School board learns about free lunches, in-person schooling, graduation

By Heather Michon

Fluvanna County Public Schools (FCPS) will be able extend universal free lunch to all children through the 2021-2022 school year, Superintendent Chuck Winkler told the school board in his report on Wednesday (May 12).

He received formal notification of the program’s extension shortly before the meeting.

Under the program, children can receive nutritious breakfasts and lunches from the schools, even if they are not currently enrolled. It is open to any child age one to 18.

“If there is a hardship to parents, please let us know, and we will do everything we can to make sure your children are fed,” said Winkler.

2021-2022 SCHOOL PLANS

Plans are almost complete for the next school year. With an estimated 90 percent of FCPS staff now vaccinated and children aged 12 and up now eligible for the shots, it seems more likely that the school system will return to a full in-person five-day-a-week schedule.

Virginia schools have to make virtual instruction an option for the next academic year, and Winkler outlined some of the steps parents will have to take to apply for virtual programs early this summer. Parents with young children will have to meet with school staff to outline an education plan to keep early learners on track.

Winkler stressed that in-person education is best for the vast majority of students, but said “we’re going to try to be as flexible as possible.”


Standards of Learning (SOL) testing has begun, and will continue until the school year ends in June.

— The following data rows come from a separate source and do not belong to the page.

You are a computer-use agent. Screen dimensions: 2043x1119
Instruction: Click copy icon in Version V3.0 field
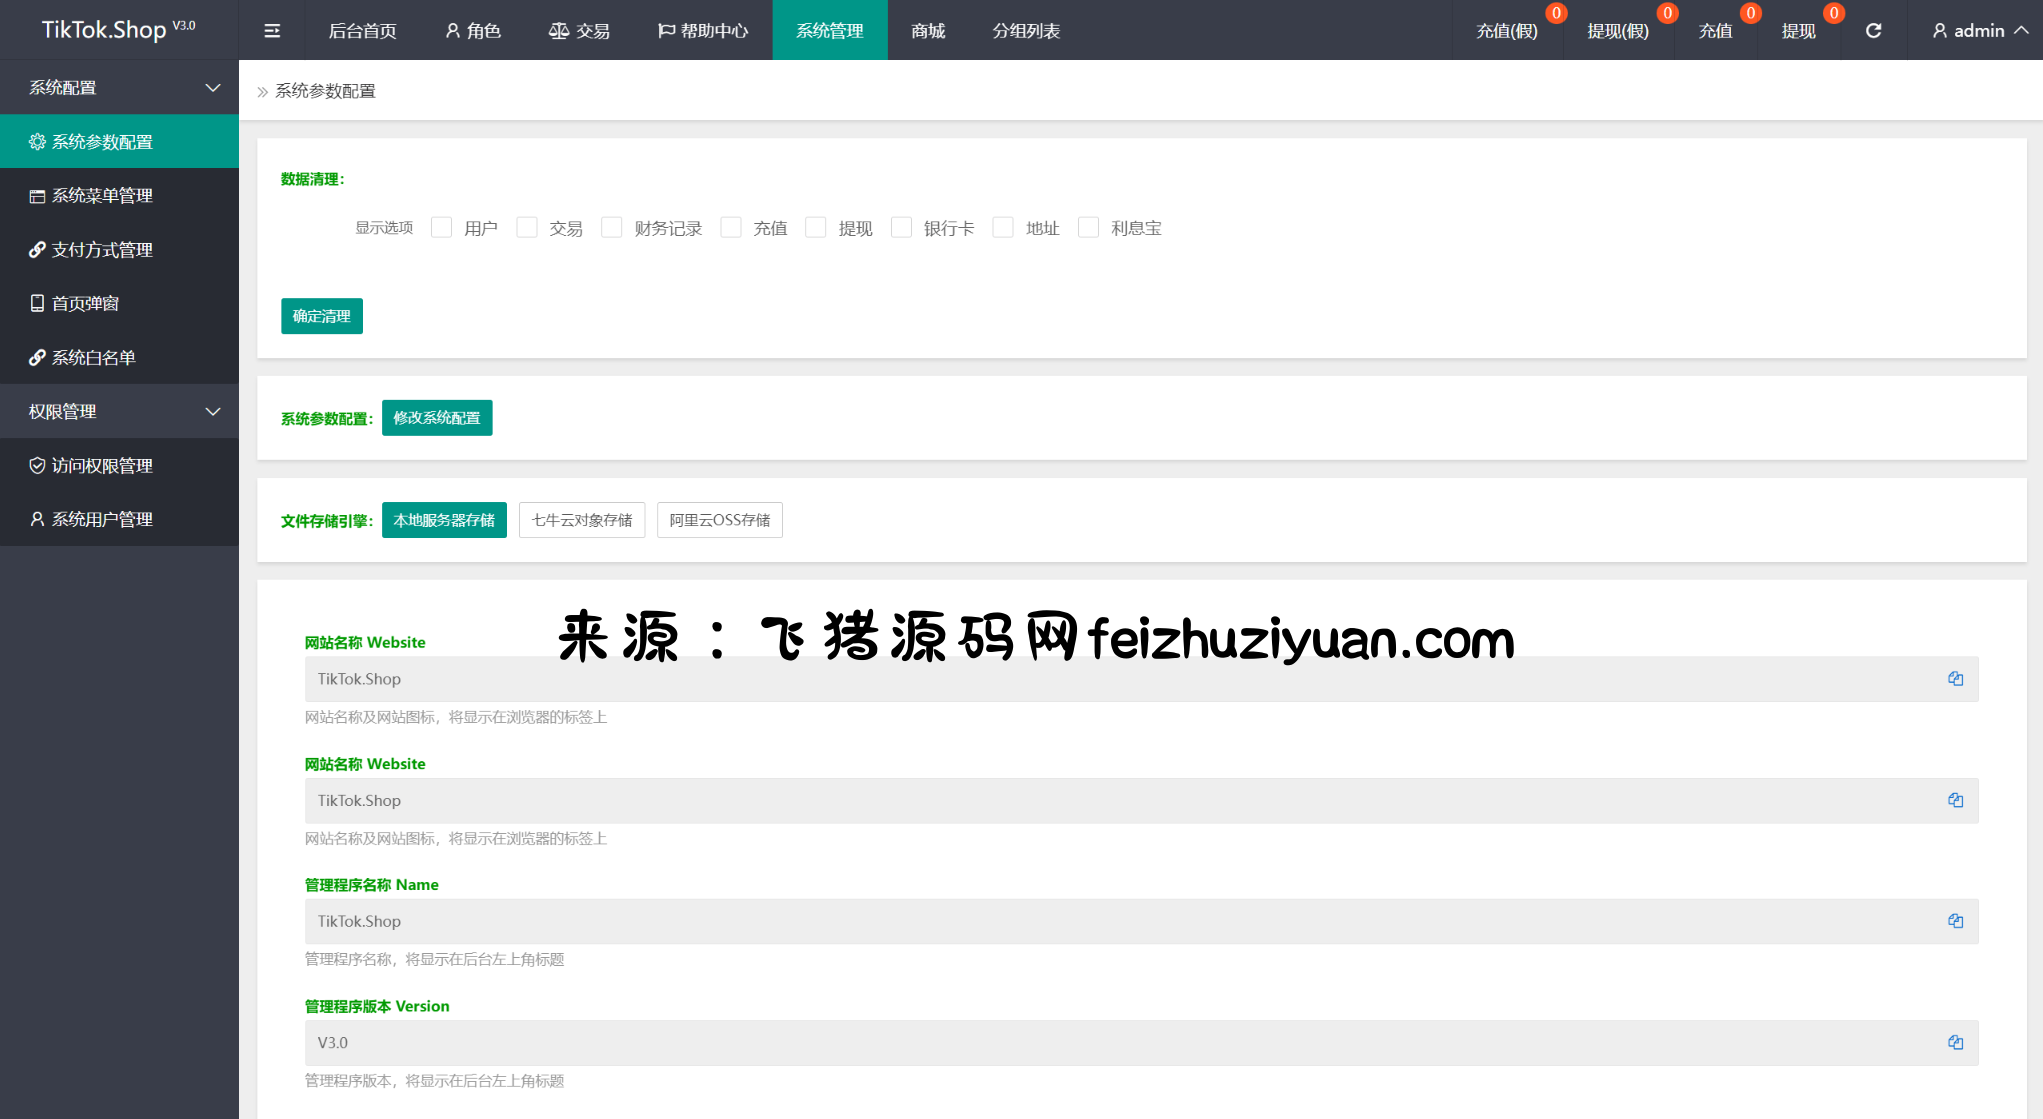(x=1955, y=1043)
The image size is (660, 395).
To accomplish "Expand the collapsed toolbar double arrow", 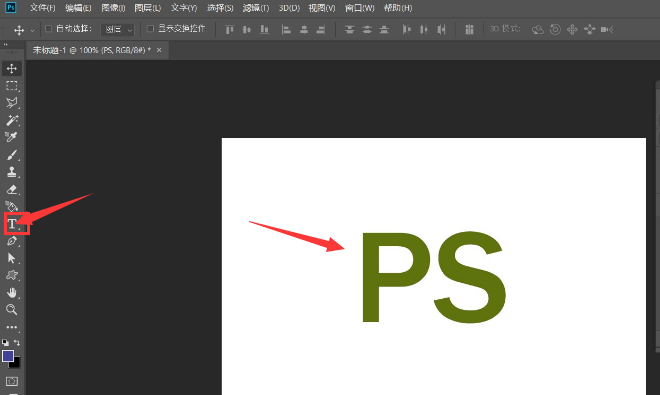I will point(6,44).
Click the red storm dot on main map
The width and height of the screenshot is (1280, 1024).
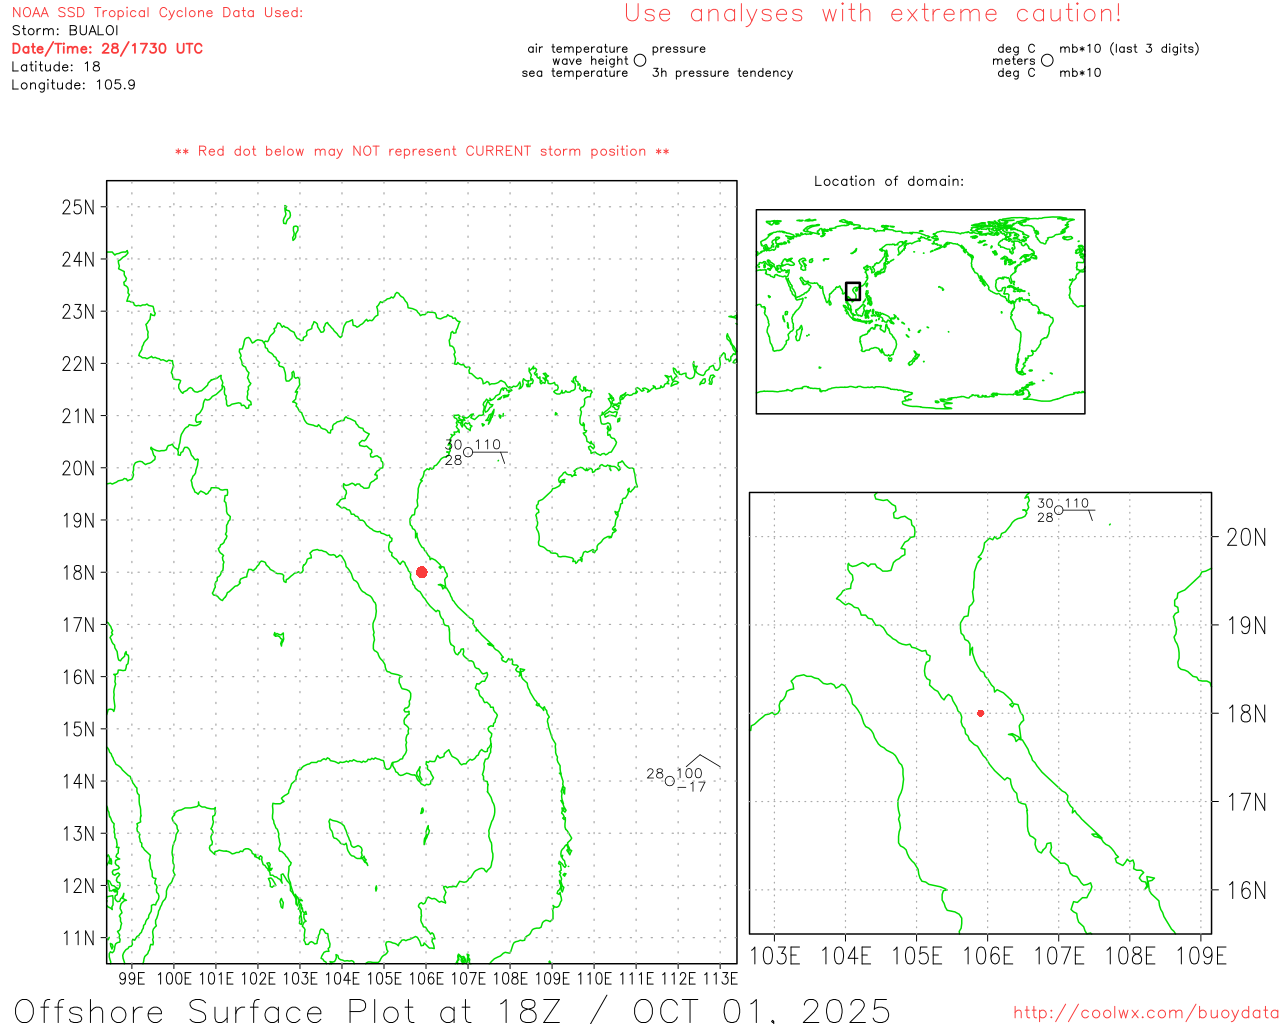pyautogui.click(x=421, y=572)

Graduation is scheduled for June 18 at 6 p.m. Winkler said they were limiting the number of tickets for each student to reduce crowding, but added this could change if the state changed indoor capacity limits.

Governor Ralph Northam’s announcement on Friday (May 14) that mask mandates were lifted for the vaccinated and most other restrictions would end on May 28 may allow greater attendance, but no formal decision by FCPS was announced at press time.


FCPS has received $2.8 million in additional federal funds, which could allow it to hire several new teachers, with the goal of reducing class size.

During their regular review of the current status of the budget, Winkler said he had anticipated this year was “going to be the most difficult budget year I ever worked with since I’ve been superintendent, or even assistant superintendent,” but instead it had “become the most fruitful one, because we’ve gotten so many different grants and support — and we planned early on for it to be catastrophic.”

Winkler will be retiring at the end of this school year, and told the board that the incoming superintendent, Peter Gretz, is being looped into discussions of the budget and all current programs and initiatives.

There were no major issues up for a vote during the meeting, which lasted about two hours. Chairperson Perrie Johnson (Fork Union), Shirley Stewart (Rivanna), and James Kelley (Palmyra) were in attendance. Andrew Pullen (Columbia) and Charles Rittenhouse (Cunningham) were unable to attend.